--- GIVEN ENTRIES ---

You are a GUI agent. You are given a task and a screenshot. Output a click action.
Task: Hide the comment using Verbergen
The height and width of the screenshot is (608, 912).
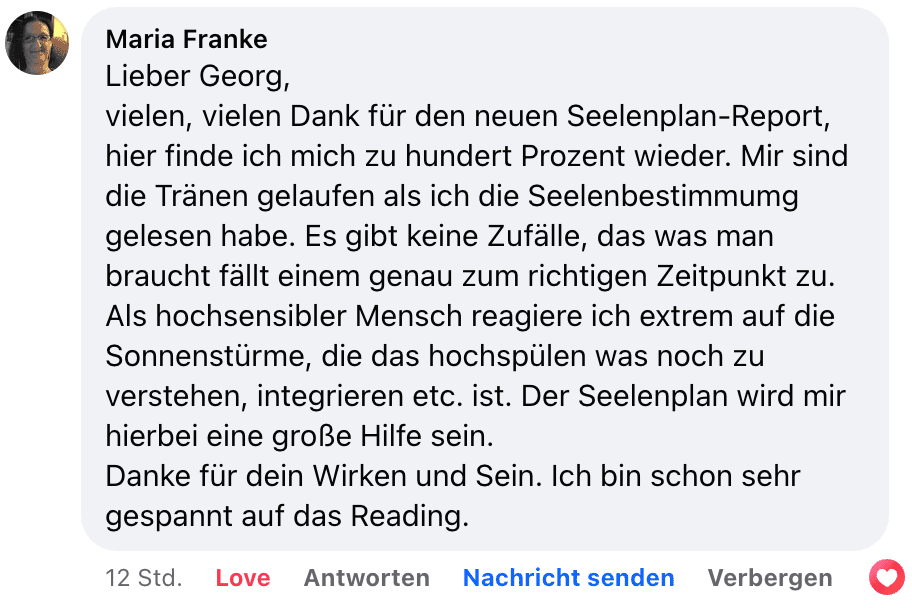pyautogui.click(x=769, y=578)
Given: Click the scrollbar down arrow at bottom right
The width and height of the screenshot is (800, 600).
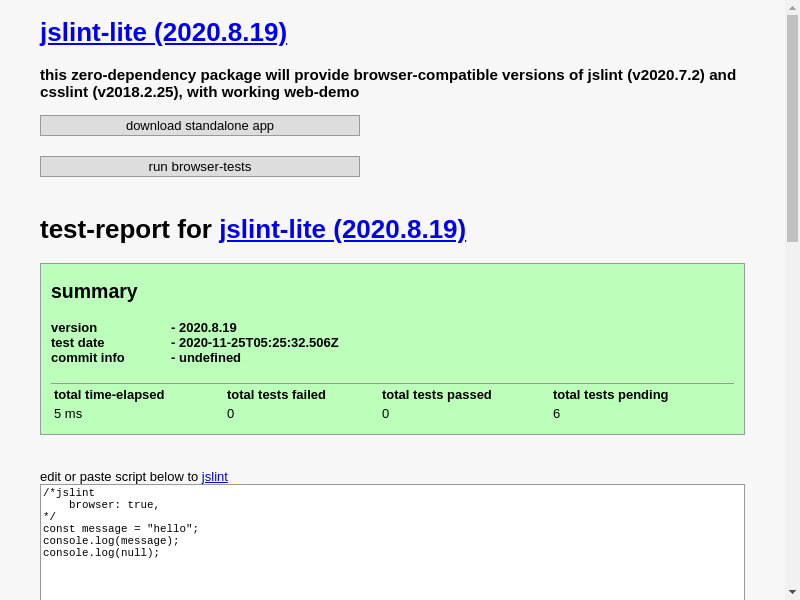Looking at the screenshot, I should click(x=792, y=593).
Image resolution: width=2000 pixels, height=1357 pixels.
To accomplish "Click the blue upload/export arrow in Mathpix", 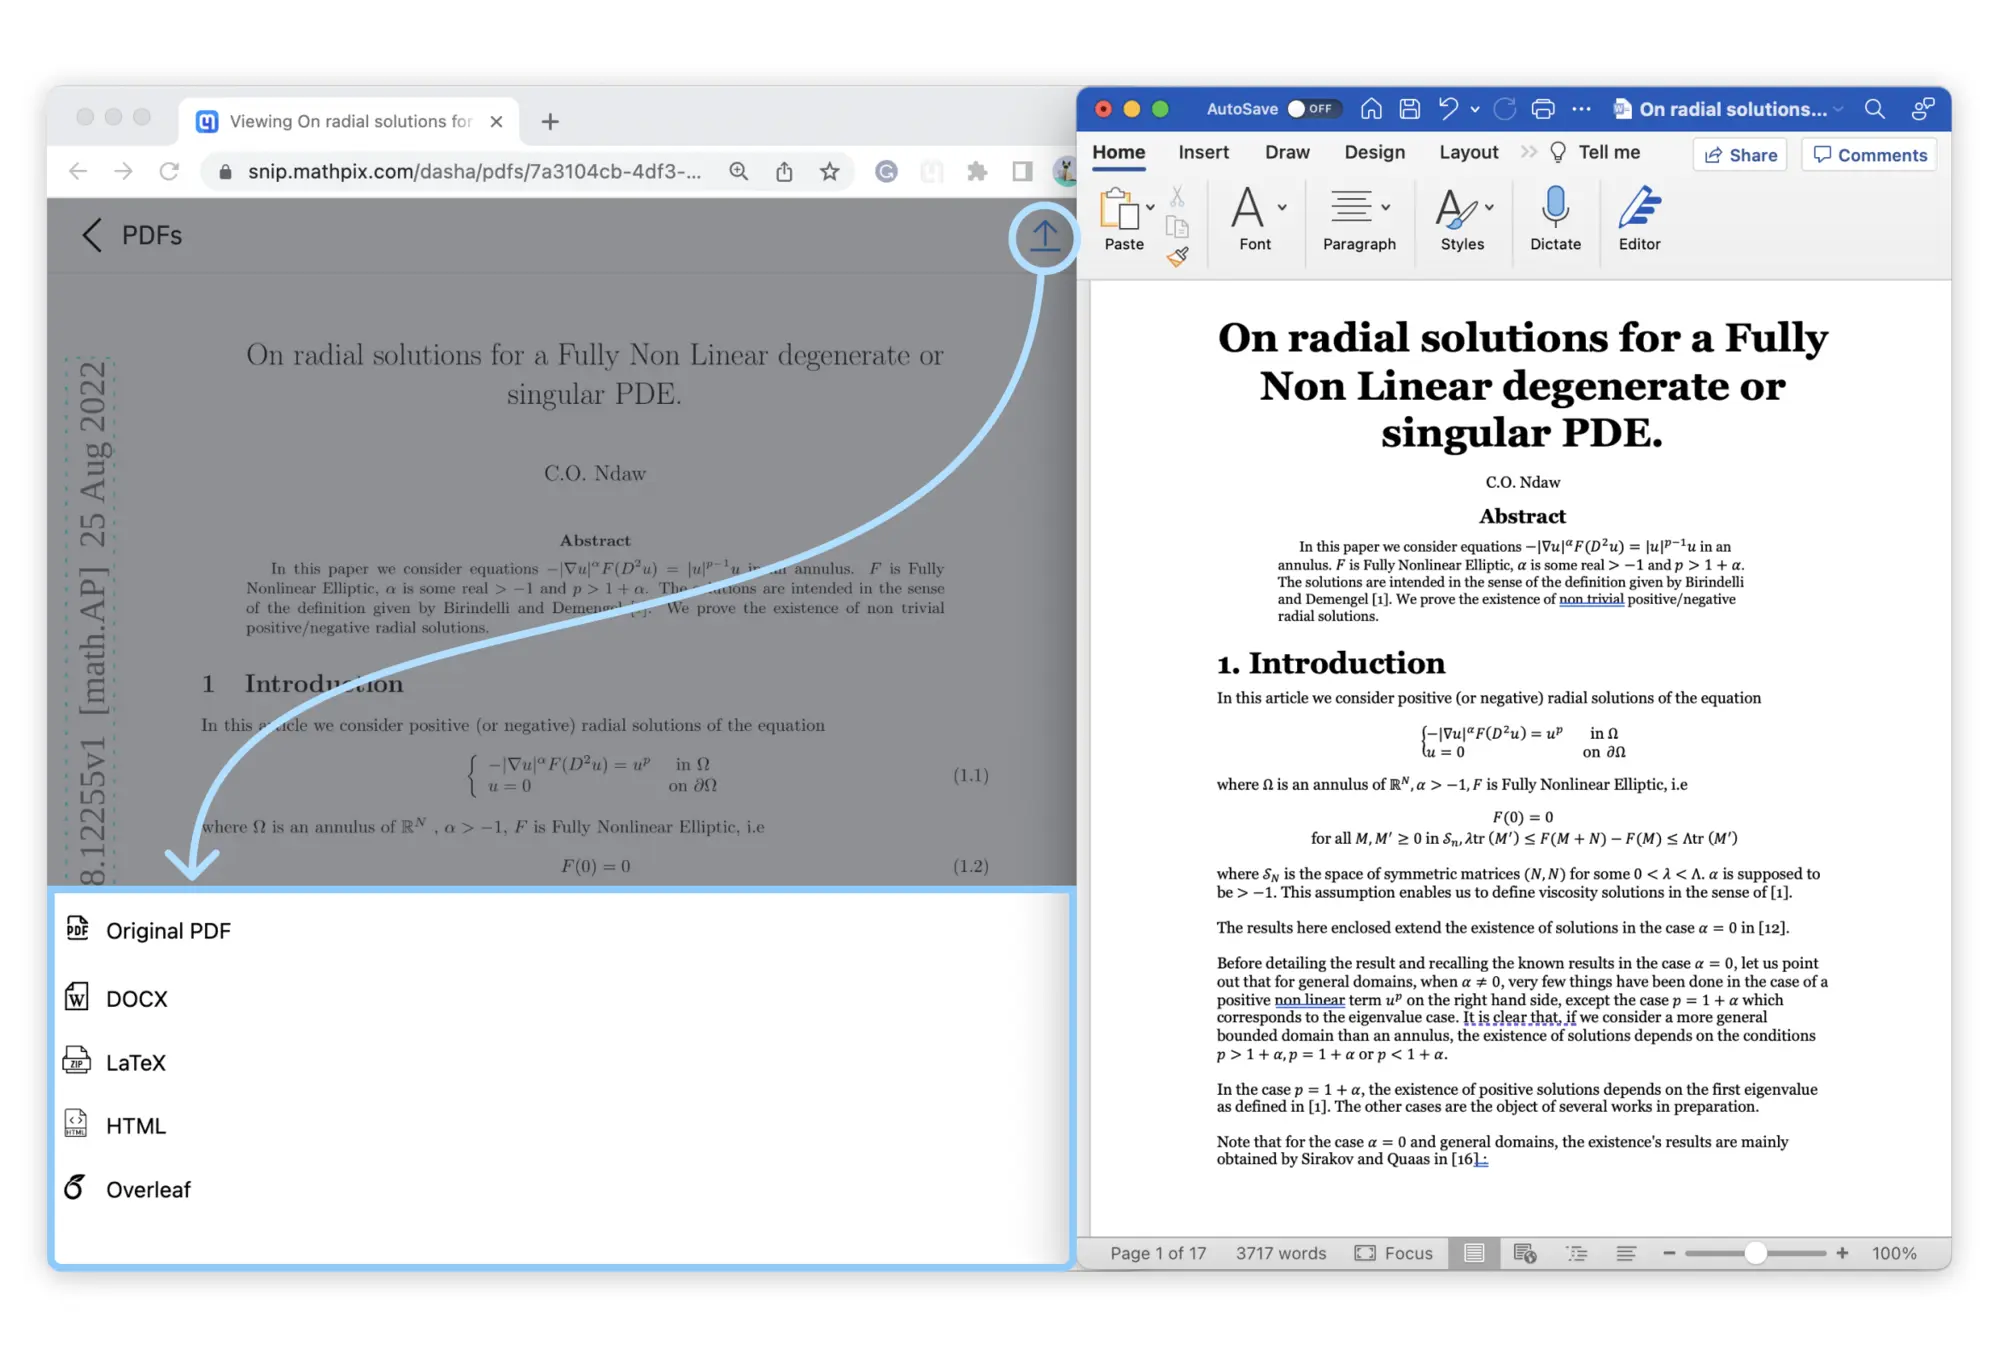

---

TO DO:
Reproduce all of the data above word for word, leaving out the pictures.

FINAL RESULT:
You are a GUI agent. You are given a task and a screenshot. Output a click action.
Task: Hide the comment using Verbergen
The height and width of the screenshot is (608, 912).
pyautogui.click(x=769, y=578)
Given: Click the scrollbar down arrow at bottom right
The width and height of the screenshot is (800, 600).
Looking at the screenshot, I should click(x=792, y=593).
Image resolution: width=2000 pixels, height=1357 pixels.
To accomplish "Click the blue upload/export arrow in Mathpix", 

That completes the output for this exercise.